Возьмём на себя немалый риск предложить – в самых основных чертах – каким могло бы быть толкование мифологем христианства в свете современной философии сознания.

Во-первых, о самой идеи троичности Божественного.

Представление о Святой Троице, т. е. о Боге – отце, Боге – сыне и Святом Духе как о неразрывном и неслиянном единстве, можно было бы интерпретировать как символ основной трансценденталии (напомним, имеется в виду генеративная структура бытийственного мышления), дающий индивиду возможность соотноситься со сверхприродным и так самосоздаваться в качестве личности, нравственного существа. Таким образом можно было бы говорить о том, что это конечное во времени существо способно выполнять единое для всего рода человеческого назначение – бесконечное одухотворение мира.
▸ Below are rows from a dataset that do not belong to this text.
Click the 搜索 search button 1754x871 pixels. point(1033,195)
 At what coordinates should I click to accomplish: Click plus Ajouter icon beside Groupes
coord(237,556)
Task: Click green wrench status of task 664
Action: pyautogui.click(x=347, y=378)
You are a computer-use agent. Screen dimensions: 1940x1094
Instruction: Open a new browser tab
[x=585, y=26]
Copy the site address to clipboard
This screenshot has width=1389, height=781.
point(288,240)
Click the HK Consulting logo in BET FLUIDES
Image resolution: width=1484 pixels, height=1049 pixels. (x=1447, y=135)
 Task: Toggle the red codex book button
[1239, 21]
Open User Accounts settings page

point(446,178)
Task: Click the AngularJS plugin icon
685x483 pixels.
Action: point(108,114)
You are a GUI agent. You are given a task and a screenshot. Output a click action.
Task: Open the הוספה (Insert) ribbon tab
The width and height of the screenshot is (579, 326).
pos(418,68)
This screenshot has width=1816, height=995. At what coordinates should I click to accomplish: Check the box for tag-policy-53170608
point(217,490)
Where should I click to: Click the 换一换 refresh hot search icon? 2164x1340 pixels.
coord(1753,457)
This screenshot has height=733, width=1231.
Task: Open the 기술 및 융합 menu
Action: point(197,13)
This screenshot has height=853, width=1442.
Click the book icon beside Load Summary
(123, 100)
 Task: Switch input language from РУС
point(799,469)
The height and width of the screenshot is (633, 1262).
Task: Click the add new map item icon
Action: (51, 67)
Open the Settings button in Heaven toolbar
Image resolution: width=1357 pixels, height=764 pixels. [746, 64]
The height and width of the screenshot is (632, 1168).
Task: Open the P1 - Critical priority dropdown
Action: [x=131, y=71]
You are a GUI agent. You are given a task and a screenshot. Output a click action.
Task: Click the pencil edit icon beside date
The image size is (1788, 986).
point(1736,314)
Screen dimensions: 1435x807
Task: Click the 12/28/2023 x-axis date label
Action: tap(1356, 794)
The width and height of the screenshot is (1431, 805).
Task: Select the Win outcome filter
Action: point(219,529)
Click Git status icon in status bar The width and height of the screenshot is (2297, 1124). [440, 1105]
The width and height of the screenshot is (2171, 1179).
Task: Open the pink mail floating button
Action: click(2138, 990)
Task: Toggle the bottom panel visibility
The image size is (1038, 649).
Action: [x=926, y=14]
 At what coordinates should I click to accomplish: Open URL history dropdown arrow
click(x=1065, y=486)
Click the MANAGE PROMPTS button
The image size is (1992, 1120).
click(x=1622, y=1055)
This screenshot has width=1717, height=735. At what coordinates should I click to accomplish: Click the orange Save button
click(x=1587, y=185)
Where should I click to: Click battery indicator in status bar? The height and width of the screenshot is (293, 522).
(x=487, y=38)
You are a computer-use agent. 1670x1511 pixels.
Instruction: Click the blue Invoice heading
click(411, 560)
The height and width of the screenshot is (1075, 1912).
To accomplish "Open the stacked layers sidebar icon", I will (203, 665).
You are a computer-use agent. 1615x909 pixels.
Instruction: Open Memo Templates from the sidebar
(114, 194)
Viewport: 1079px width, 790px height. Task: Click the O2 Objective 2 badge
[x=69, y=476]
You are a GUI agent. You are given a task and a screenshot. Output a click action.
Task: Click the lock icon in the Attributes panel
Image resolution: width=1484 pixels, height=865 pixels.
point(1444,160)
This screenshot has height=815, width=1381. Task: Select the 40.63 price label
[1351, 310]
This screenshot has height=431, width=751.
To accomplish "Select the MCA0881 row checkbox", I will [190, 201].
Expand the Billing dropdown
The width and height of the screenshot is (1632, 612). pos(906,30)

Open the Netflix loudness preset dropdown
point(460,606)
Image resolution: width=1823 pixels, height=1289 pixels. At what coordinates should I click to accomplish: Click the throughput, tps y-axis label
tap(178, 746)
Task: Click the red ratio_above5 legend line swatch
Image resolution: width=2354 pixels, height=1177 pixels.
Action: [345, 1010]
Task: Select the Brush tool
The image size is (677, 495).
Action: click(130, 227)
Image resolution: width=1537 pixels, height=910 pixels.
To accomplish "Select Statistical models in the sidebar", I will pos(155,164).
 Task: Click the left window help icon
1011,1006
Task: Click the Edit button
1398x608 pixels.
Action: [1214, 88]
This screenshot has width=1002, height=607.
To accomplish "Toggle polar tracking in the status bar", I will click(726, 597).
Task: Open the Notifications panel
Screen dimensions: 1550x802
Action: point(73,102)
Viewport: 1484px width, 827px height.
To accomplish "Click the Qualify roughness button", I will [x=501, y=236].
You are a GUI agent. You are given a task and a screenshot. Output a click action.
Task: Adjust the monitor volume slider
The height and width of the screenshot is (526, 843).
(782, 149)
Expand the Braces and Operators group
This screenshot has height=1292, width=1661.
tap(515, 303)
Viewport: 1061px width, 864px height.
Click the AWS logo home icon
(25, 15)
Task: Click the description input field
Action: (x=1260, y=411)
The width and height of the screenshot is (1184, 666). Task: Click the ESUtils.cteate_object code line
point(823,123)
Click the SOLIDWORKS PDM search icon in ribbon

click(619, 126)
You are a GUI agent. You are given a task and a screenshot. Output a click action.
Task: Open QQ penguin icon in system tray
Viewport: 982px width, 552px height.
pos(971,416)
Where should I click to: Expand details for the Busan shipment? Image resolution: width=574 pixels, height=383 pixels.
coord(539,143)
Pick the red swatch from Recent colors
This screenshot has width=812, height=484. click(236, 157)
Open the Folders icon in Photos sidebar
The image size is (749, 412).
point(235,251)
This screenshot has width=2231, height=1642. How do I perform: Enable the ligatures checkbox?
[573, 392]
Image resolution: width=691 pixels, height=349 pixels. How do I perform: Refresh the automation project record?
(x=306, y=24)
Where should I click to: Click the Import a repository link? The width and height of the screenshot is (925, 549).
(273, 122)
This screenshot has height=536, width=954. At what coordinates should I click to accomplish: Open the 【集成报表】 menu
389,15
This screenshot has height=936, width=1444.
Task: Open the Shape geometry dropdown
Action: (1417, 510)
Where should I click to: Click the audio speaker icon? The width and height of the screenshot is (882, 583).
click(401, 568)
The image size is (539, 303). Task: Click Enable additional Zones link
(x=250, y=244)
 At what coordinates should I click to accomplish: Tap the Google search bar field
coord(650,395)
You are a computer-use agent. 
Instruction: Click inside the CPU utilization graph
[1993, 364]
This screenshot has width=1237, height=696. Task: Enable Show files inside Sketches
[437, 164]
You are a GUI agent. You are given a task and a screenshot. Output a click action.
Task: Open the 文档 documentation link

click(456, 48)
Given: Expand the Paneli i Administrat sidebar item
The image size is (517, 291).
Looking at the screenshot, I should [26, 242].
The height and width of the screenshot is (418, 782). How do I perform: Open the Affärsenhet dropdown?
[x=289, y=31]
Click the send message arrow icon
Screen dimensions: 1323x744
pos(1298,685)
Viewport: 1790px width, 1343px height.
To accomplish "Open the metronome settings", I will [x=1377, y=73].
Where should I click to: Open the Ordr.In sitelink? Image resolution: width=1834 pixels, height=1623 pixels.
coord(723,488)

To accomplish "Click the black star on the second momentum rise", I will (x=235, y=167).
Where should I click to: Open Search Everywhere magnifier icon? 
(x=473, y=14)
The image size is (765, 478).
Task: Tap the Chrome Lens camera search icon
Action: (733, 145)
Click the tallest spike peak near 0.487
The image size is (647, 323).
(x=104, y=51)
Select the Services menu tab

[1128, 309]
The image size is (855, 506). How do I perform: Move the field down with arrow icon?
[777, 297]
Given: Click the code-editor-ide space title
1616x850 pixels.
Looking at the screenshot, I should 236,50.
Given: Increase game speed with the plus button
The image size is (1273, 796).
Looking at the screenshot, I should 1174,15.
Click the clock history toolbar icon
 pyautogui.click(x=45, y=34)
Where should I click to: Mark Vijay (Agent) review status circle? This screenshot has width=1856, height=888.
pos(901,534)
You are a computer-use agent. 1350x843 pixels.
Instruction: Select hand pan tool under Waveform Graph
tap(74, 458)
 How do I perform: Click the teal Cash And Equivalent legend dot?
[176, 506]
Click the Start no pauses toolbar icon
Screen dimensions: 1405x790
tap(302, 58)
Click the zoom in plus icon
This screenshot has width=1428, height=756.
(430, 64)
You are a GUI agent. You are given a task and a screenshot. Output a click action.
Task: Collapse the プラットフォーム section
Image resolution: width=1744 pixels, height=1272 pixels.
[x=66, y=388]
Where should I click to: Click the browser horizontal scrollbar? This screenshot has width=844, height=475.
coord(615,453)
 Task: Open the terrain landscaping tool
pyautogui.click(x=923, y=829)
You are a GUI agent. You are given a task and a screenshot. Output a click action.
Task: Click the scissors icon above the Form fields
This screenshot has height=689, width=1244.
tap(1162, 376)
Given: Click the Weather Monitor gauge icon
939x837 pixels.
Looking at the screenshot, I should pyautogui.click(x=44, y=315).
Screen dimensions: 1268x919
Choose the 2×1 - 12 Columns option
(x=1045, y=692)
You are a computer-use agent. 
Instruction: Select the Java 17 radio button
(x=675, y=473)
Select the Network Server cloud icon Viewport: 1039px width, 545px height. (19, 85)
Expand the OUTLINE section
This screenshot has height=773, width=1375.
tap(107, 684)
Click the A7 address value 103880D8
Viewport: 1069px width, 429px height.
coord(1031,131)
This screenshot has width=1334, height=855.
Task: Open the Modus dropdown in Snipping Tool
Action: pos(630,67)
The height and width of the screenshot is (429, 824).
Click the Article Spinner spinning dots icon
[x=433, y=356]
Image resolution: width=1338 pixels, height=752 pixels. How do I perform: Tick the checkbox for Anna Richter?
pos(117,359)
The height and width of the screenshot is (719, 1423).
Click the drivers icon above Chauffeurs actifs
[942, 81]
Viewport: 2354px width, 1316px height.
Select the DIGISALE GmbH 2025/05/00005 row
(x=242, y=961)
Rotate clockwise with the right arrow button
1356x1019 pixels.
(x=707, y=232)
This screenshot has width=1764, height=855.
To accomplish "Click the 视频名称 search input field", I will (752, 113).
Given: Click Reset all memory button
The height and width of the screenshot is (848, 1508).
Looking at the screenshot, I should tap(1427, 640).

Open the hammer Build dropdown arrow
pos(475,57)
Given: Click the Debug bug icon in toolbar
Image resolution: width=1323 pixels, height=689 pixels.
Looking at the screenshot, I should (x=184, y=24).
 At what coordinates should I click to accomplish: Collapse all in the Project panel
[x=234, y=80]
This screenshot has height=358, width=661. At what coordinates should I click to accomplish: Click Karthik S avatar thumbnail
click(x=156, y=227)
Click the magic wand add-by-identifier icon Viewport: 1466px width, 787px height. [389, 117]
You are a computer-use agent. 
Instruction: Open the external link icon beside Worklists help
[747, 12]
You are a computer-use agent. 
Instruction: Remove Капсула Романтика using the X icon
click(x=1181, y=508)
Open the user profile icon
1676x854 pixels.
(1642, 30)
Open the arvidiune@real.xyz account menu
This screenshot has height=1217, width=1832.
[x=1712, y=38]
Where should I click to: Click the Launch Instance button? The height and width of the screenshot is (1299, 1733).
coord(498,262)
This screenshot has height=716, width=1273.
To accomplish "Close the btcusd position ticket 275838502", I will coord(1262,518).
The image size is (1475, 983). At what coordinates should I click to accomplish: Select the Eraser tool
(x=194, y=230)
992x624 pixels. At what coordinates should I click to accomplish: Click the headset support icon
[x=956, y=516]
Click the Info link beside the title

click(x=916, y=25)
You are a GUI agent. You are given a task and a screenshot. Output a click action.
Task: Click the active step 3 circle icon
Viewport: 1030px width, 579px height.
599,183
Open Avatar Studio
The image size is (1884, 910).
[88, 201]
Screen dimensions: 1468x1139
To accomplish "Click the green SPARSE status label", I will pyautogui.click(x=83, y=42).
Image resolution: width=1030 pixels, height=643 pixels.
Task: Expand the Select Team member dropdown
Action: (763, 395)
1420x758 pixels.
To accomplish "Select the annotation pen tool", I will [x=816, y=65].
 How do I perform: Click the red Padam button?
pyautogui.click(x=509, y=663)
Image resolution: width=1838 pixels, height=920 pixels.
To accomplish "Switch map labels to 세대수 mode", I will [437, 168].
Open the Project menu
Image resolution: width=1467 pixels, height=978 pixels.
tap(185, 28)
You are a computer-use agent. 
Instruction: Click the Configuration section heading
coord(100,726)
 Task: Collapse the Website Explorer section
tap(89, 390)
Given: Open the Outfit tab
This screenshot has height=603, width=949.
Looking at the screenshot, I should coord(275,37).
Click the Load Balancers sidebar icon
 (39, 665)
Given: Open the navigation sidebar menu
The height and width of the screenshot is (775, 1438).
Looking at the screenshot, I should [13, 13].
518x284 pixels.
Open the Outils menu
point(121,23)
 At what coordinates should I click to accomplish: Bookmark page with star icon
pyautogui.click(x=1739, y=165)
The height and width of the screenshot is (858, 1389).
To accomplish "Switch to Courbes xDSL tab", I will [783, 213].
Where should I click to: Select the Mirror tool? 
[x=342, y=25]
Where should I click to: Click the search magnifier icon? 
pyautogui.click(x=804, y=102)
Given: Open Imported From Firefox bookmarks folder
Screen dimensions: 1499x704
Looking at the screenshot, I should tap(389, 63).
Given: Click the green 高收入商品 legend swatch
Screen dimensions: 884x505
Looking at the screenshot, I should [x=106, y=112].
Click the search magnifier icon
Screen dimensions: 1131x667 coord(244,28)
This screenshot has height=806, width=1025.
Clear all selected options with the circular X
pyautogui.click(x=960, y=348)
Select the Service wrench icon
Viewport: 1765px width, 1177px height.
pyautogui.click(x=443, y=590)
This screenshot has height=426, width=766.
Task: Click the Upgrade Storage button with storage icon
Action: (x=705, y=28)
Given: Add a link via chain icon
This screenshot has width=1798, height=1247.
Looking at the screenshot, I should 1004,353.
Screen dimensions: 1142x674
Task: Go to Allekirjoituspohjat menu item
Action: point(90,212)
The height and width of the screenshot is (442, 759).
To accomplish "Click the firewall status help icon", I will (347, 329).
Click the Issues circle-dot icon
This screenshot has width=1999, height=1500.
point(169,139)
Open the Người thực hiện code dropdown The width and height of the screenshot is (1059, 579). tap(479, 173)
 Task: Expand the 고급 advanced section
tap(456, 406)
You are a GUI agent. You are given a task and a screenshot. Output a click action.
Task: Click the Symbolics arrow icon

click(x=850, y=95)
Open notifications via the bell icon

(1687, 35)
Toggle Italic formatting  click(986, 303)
Далее – представление о сотворении Богом человека.

В этом случае можно было бы говорить об упоминавшемся выше «втором рождении», т. е. о превращении созданного природой существа в человека со способностью нравственного Сознания, как о своего рода чуде, самой природой не предусмотренном. Именно в таком смысле мы смотрим на Бога как на Создателя. Поэтому лишенным смысла оказывается тот дискурс, в котором в одном контексте обсуждаются вопросы, существует ли Бог и произошел ли человек от обезьяны.

Теперь – о провиденциальности. В идее о Божественном промысле можно было бы увидеть интуицию о том, что возможность сверхприродной духовной реальности предопределяет способность совершения актов Сознания каждым новым индивидом в некогда уже проложенных, т. е. предопределенных трансценденталиями формах, или руслах.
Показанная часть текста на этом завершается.